CRISPR (Clustered Regularly Interspaced Short Palindromic Repeats) are short DNA sequences found in the genome of prokaryotic organisms such as bacteria, which are reminders of previous bacteriophage (viruses) attacks that the bacteria successfully defended against. Cas9 enzyme (part of bacteria’s defence mechanism) uses these flags to precisely target and cut any foreign DNA, thus protecting the bacteria from future attacks by similar bacteriophages.
The unprecedented precision of targeting the DNA sequences and then efficiently cutting them is the basis for CRISPR-Cas9 technology, which has been recently demonstrated in editing genes in cells and organisms.
CRISPR-Cas9 technology has been successfully used for many purposes, including basic studies of gene function, agriculture, and medicine to increase our knowledge of disease processes and their potential future therapies. So far, most binding trials were typically performed at 37 °C.
As a further step to advance this platform into the forefront of biomedical and analytical biotechnology, scientists of Raman Research Institute (RRI), an autonomous institute of the Department of Science and Technology (DST), have explored temperature-dependent binding and release of cleaved products by the Cas9 enzyme.
Serene Rose David, Sumanth Kumar Maheshwaram, Divya Shet & Mahesh B. Lakshminarayana, under the guidance of Dr Gautam V. Soni, have demonstrated that the Cas9 enzymes strongly bind to the target at very low temperatures and remains bound to the cleaved DNA products even after the enzyme has done its job. Subsequently, the bound products were released in a controlled fashion using high temperature or chemical denaturant (that make proteins and DNA lose their 3-dimensional structure and become non-functional).
The research published in the Scientific Reports journal of the Nature Portfolio expands the possible application of the Cas9-based genetic toolbox to a previously unexplored temperature range that would be compatible with the long-term storage of biological samples.
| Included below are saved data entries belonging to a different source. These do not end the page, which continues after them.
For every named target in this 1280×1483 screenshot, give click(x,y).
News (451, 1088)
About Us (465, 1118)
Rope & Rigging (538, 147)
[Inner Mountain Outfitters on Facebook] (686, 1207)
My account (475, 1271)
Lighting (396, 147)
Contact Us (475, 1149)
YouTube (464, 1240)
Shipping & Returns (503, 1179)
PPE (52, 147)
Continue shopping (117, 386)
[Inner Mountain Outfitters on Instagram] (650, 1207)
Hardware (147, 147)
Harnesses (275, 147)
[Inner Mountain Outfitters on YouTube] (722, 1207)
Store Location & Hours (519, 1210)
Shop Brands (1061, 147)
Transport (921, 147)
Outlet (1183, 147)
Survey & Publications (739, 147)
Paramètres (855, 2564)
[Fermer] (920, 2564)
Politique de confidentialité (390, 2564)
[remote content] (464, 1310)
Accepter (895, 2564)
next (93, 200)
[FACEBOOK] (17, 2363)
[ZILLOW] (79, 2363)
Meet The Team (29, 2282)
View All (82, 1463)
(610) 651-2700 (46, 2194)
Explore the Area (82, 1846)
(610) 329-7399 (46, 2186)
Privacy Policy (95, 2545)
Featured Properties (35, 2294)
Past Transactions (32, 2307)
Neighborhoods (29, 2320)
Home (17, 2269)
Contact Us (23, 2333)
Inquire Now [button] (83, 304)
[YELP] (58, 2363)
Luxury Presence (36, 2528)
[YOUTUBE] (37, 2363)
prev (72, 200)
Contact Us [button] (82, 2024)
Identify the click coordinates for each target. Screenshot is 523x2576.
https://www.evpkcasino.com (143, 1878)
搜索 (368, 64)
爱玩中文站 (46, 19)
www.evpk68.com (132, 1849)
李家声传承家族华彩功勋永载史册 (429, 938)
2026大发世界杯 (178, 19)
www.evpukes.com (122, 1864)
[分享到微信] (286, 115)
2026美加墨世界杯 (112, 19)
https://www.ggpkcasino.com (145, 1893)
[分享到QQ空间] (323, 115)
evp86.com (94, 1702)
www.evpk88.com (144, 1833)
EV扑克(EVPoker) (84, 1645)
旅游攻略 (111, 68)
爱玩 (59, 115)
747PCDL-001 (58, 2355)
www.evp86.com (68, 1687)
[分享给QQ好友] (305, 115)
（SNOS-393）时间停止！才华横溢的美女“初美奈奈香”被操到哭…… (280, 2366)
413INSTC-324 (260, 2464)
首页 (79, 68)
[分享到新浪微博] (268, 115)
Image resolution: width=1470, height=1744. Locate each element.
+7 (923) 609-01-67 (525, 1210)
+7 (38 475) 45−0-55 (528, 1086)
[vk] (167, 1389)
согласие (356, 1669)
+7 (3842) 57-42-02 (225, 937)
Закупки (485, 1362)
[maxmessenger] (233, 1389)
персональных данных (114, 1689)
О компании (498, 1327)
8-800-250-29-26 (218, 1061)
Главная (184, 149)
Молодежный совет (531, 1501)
Their observations on the high efficiency of Cas9 binding to target at very low temperatures also provide opportunities to edit genomes of the less explored organisms called cryophiles with an optimal growth temperature of 15°C. The results on Cas9-DNA binding and release mechanics will provide valuable insights for developing temperature-dependent applications of the CRISPR-Cas9 technology. It also builds a quantitative understanding of the product release mechanism of this enzyme system.